LGTM - no objections, I don't think we have much that specifically targets optimal codegen on p4 - a few of the TTI costs and thats about it.

llvm/lib/Target/X86/X86.td
1078

Remove this?

I don't object, but this is less sustainable than adding a generic 32-bit model to match the generic 64-bit model (the alternate D83897 patch IIUC).

Maybe out-of-scope for this patch, but there's a bigger problem in that (AFAIK), we have no plan for updating the generic tuning. Ie, the 64-bit generic model was created 6 years ago and grows less relevant daily:

// We currently use the Sandy Bridge model as the default scheduling model as
// we use it across Nehalem, Westmere, Sandy Bridge, and Ivy Bridge which
// covers a huge swath of x86 processors.

Should we create some metrics based on time or popularity that guide us on updating that? For example, are we stuck assuming SSE2-only for the generic model forever, or can we decide that 12+ years past the introduction of SSE4.1 lets us assume that is available/preferred?

I don't object, but this is less sustainable than adding a generic 32-bit model to match the generic 64-bit model (the alternate D83897 patch IIUC).

The "x86-64" CPU has existed for longer than 6 years. It was originally created to be the common subset between "nocona" and "k8" to be a good default CPU for any 64-bit system. It's missing cmpxchg16b for example. It picked up the generic tuning 6 years ago. But it should really have tuning for something closer to nocona/k8. If we had true mtune support, -mtune=x86-64 would tune for k8/nocona. At I think that's how it works in gcc.

Maybe out-of-scope for this patch, but there's a bigger problem in that (AFAIK), we have no plan for updating the generic tuning. Ie, the 64-bit generic model was created 6 years ago and grows less relevant daily:

// We currently use the Sandy Bridge model as the default scheduling model as
// we use it across Nehalem, Westmere, Sandy Bridge, and Ivy Bridge which
// covers a huge swath of x86 processors.

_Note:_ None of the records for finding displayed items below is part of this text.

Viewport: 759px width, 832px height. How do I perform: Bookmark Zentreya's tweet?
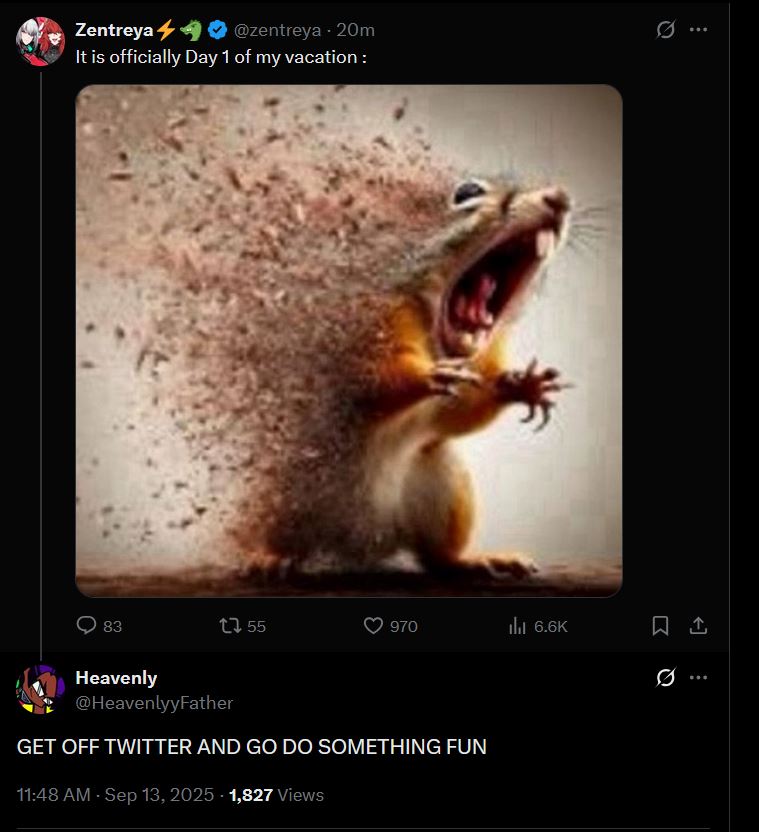660,626
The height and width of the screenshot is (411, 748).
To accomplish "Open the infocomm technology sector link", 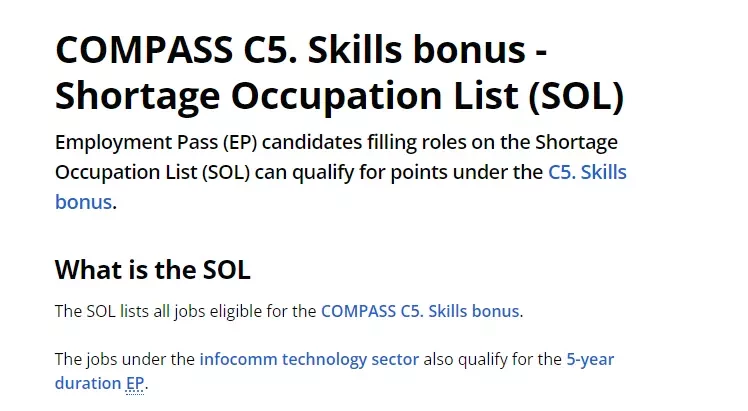I will [309, 359].
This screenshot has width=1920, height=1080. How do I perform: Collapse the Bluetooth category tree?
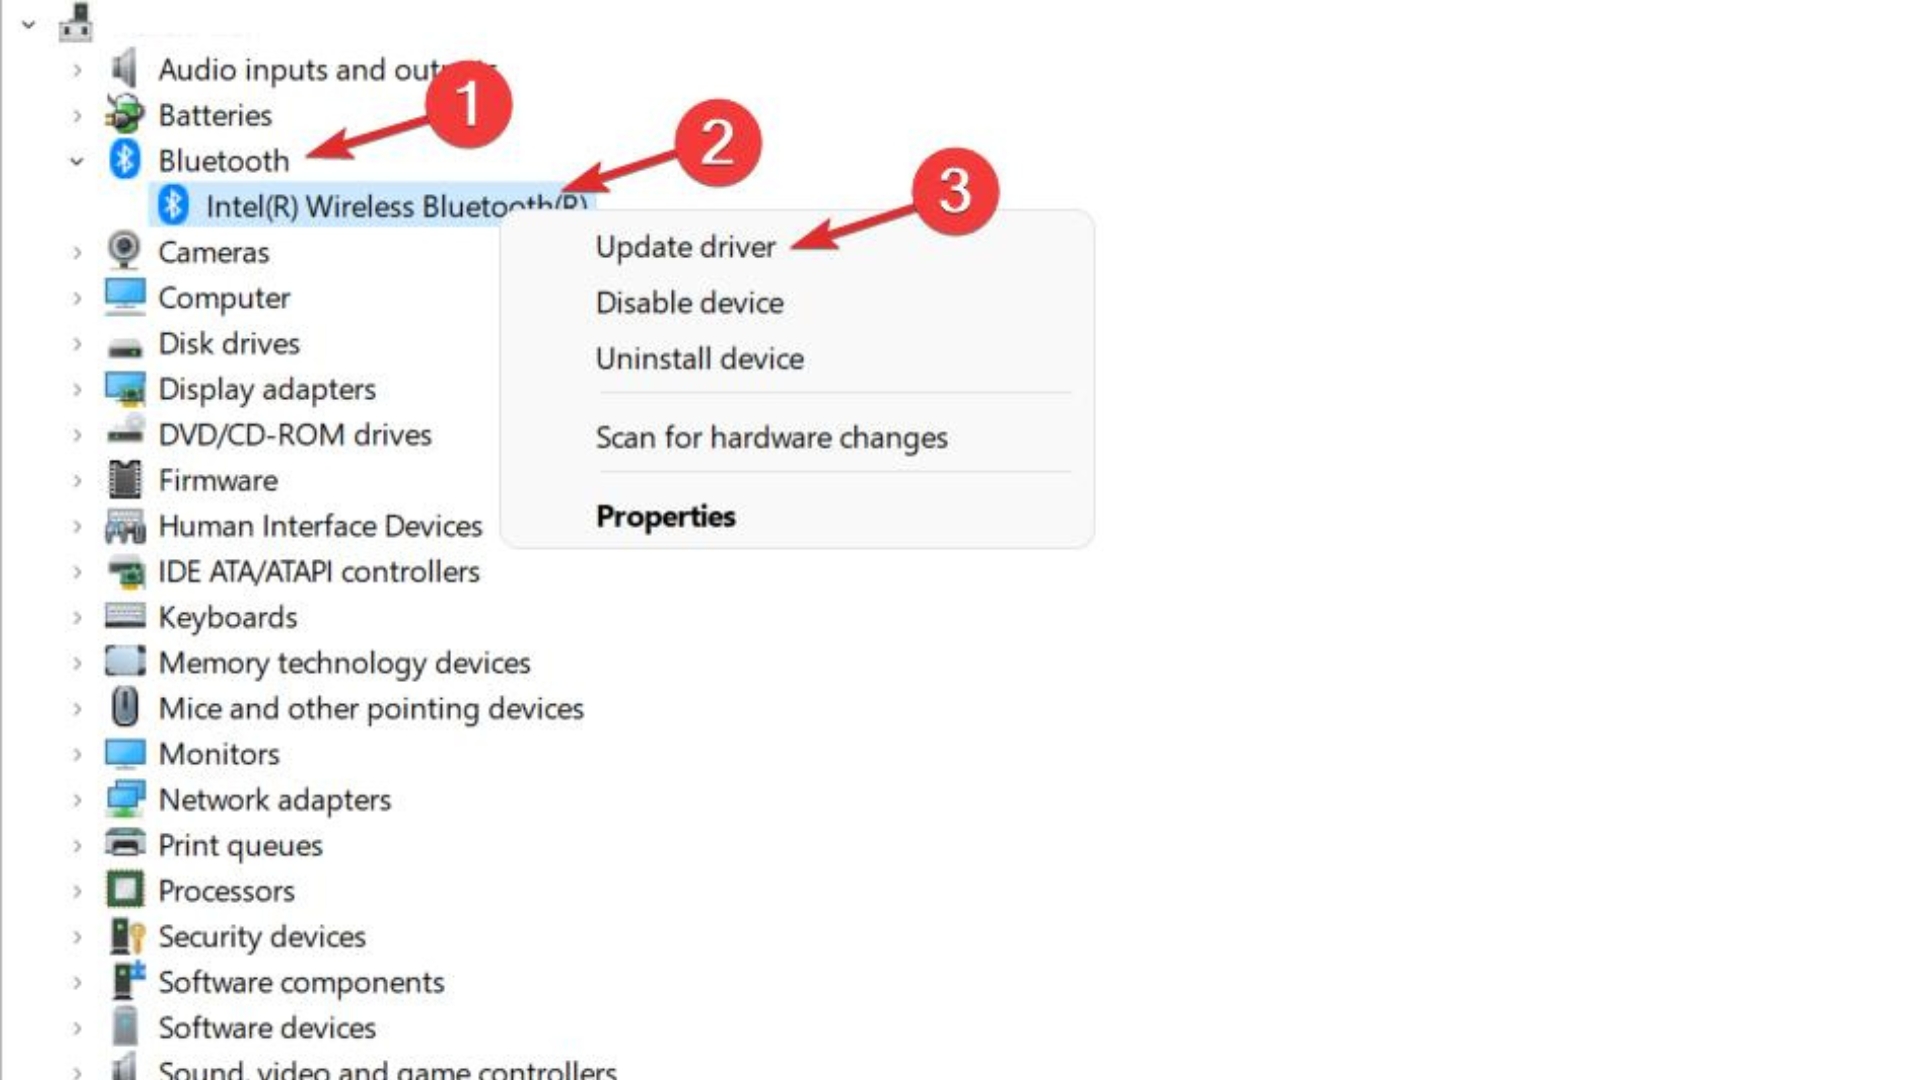[74, 161]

Should we create some metrics based on time or popularity that guide us on updating that? For example, are we stuck assuming SSE2-only for the generic model forever, or can we decide that 12+ years past the introduction of SSE4.1 lets us assume that is available/preferred?

This revision was automatically updated to reflect the committed changes.